• **Data for this task**
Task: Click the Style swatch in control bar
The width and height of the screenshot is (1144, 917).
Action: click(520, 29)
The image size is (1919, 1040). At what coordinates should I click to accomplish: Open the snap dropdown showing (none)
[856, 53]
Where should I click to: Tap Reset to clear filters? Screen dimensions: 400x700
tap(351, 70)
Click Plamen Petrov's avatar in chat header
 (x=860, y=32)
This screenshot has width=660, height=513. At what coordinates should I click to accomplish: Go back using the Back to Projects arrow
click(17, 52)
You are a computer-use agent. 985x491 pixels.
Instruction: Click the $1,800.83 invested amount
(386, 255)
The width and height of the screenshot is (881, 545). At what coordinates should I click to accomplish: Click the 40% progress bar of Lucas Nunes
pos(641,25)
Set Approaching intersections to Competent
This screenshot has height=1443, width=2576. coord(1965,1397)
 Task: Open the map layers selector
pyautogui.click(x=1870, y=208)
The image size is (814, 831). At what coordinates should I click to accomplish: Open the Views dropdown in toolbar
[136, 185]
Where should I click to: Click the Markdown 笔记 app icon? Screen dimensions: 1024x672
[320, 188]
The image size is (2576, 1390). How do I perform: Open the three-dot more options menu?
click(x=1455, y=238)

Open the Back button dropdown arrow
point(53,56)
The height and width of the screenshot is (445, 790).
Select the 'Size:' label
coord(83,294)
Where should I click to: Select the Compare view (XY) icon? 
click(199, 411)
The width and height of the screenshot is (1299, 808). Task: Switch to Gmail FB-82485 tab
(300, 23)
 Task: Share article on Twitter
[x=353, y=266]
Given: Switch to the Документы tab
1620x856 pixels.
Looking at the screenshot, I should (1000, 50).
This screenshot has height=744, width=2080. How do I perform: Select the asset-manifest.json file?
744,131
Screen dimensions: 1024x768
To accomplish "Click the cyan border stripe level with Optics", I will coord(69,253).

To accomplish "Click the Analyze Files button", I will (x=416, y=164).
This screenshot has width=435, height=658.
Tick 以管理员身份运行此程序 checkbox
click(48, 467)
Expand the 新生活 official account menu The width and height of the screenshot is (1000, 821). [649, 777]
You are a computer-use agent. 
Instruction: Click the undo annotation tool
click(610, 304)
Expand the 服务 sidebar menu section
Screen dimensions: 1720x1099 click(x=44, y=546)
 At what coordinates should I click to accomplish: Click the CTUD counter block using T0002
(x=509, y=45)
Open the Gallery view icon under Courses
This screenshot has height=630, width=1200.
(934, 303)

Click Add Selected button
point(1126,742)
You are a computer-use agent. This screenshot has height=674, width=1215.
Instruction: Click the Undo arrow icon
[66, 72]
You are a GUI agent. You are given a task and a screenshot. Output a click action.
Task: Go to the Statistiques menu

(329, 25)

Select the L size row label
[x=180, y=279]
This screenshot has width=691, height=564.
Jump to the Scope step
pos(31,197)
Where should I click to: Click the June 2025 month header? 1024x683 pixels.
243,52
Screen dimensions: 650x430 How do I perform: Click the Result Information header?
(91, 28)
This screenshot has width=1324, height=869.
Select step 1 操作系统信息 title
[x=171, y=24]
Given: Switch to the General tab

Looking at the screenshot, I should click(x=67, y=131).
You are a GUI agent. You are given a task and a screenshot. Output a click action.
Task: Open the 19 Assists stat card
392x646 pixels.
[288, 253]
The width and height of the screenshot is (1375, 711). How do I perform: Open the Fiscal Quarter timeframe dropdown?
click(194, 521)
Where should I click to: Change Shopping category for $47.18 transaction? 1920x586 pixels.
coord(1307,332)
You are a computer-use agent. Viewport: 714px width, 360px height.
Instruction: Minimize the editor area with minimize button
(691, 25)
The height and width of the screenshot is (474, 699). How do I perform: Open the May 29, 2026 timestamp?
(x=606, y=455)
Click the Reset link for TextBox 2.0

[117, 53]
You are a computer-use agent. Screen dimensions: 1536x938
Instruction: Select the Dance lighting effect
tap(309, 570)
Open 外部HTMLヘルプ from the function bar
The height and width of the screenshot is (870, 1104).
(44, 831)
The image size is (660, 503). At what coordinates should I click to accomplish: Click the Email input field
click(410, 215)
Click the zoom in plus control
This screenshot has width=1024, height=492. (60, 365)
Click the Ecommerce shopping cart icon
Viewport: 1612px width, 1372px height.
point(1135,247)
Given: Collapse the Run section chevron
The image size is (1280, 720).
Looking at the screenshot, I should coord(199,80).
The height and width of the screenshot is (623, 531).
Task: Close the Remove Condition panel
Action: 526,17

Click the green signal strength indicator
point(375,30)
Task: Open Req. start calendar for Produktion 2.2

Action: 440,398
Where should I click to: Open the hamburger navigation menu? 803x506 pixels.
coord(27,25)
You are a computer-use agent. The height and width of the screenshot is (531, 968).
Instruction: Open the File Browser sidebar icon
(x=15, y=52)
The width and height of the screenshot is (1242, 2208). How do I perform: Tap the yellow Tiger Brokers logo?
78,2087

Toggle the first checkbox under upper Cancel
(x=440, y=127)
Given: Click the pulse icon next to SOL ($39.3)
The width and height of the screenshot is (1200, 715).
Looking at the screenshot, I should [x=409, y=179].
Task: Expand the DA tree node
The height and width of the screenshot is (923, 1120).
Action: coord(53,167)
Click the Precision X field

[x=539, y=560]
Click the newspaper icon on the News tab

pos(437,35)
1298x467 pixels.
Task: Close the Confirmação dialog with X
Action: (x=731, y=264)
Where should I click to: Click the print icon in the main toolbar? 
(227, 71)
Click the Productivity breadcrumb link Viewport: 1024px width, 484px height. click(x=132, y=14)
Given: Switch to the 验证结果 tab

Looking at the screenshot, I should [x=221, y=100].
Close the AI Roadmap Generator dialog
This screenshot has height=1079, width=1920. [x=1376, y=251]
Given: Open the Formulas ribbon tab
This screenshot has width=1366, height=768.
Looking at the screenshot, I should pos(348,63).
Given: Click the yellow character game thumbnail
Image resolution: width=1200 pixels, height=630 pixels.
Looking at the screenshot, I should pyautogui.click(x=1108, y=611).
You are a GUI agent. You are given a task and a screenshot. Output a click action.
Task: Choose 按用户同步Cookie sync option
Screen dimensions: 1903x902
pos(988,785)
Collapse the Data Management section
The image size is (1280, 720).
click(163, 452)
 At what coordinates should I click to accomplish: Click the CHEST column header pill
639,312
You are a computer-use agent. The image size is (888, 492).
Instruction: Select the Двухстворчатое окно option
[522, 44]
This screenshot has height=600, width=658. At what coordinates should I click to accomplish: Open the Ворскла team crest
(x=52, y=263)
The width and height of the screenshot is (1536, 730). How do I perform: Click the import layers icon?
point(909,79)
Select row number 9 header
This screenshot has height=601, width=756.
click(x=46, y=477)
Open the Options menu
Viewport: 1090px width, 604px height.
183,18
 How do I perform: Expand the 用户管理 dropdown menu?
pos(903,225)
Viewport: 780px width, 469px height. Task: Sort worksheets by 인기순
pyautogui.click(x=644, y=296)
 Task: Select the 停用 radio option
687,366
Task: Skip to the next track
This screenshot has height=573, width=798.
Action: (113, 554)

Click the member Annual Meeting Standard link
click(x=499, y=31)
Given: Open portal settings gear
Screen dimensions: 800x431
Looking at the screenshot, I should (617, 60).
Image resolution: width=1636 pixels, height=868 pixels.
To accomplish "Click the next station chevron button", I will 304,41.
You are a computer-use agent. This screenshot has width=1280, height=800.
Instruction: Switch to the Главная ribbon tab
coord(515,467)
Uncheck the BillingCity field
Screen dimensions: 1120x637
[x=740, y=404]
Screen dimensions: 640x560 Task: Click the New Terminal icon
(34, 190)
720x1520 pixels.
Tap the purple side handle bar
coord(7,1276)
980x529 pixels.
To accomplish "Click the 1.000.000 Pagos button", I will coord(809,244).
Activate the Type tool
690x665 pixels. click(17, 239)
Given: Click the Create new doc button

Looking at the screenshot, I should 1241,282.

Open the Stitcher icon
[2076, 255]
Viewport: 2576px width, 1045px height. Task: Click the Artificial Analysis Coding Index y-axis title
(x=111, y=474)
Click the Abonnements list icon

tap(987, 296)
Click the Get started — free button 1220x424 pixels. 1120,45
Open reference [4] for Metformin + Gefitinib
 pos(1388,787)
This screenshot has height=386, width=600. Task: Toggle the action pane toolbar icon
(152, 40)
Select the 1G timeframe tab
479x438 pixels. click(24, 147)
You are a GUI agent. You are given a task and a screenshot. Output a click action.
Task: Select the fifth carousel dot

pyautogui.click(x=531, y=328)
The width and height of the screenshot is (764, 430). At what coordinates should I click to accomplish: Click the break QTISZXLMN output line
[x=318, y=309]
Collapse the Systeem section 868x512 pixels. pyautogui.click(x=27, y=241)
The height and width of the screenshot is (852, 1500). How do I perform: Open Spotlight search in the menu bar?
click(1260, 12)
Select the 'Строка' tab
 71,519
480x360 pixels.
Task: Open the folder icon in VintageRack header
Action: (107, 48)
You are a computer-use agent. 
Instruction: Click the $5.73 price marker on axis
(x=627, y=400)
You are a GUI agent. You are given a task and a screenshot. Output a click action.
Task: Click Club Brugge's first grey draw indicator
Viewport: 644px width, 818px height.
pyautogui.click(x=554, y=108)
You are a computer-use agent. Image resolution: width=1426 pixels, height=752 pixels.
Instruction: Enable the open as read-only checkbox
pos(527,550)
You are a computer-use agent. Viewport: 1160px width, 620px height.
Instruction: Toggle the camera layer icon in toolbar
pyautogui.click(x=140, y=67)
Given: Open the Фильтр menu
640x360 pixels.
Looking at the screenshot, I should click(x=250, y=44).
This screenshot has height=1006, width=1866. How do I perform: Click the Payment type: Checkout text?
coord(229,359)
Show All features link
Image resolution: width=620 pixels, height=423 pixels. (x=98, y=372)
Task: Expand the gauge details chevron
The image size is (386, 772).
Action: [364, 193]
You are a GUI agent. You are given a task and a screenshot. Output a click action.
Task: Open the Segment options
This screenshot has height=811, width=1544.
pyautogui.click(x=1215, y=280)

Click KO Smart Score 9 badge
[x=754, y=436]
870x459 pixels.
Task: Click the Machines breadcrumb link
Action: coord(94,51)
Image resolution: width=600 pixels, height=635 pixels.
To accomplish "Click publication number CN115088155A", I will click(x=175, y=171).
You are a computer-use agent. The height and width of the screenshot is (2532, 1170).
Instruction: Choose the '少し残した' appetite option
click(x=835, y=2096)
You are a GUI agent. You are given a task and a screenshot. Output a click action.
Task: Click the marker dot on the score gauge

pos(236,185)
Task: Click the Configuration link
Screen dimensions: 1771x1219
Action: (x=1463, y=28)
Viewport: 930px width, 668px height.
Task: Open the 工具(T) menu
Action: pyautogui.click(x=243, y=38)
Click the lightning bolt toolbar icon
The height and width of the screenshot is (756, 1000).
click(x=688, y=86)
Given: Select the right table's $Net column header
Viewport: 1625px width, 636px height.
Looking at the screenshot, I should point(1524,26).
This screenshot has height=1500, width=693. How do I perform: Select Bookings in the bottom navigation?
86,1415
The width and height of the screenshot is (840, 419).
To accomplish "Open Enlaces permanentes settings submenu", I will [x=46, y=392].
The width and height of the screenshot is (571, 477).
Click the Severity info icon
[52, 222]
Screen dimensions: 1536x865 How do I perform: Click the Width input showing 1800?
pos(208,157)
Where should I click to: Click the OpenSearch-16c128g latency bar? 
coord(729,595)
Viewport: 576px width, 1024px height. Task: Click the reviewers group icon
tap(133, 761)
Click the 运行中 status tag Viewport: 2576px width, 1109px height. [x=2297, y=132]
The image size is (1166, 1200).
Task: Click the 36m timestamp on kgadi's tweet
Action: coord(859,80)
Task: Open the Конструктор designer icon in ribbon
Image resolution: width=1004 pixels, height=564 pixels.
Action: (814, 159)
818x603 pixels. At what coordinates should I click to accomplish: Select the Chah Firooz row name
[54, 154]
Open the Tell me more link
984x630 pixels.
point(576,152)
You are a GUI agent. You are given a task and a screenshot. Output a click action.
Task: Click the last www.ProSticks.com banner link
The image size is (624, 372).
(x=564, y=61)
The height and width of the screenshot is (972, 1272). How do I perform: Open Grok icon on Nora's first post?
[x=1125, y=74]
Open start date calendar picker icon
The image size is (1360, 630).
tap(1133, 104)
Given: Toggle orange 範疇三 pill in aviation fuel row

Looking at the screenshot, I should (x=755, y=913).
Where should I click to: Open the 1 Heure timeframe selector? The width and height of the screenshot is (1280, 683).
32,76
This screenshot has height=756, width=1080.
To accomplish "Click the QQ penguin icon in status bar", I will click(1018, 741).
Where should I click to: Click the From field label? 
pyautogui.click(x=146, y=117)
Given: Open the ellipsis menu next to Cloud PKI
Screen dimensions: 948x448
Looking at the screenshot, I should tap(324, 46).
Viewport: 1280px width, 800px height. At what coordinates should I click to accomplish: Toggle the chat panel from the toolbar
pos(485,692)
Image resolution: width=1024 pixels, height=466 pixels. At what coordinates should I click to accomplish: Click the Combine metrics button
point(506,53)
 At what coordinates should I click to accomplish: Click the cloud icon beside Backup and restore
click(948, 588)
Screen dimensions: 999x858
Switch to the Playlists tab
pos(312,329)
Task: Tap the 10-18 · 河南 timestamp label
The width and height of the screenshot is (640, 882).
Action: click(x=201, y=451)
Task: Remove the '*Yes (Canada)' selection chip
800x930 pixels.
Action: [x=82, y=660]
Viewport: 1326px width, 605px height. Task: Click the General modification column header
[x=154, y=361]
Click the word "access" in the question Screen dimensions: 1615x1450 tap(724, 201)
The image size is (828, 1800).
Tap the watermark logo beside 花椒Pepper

• **Exercise objective**
In the material above, tally each line where "chevron" appears, and respond with only the tally.

• **Result of this task**
3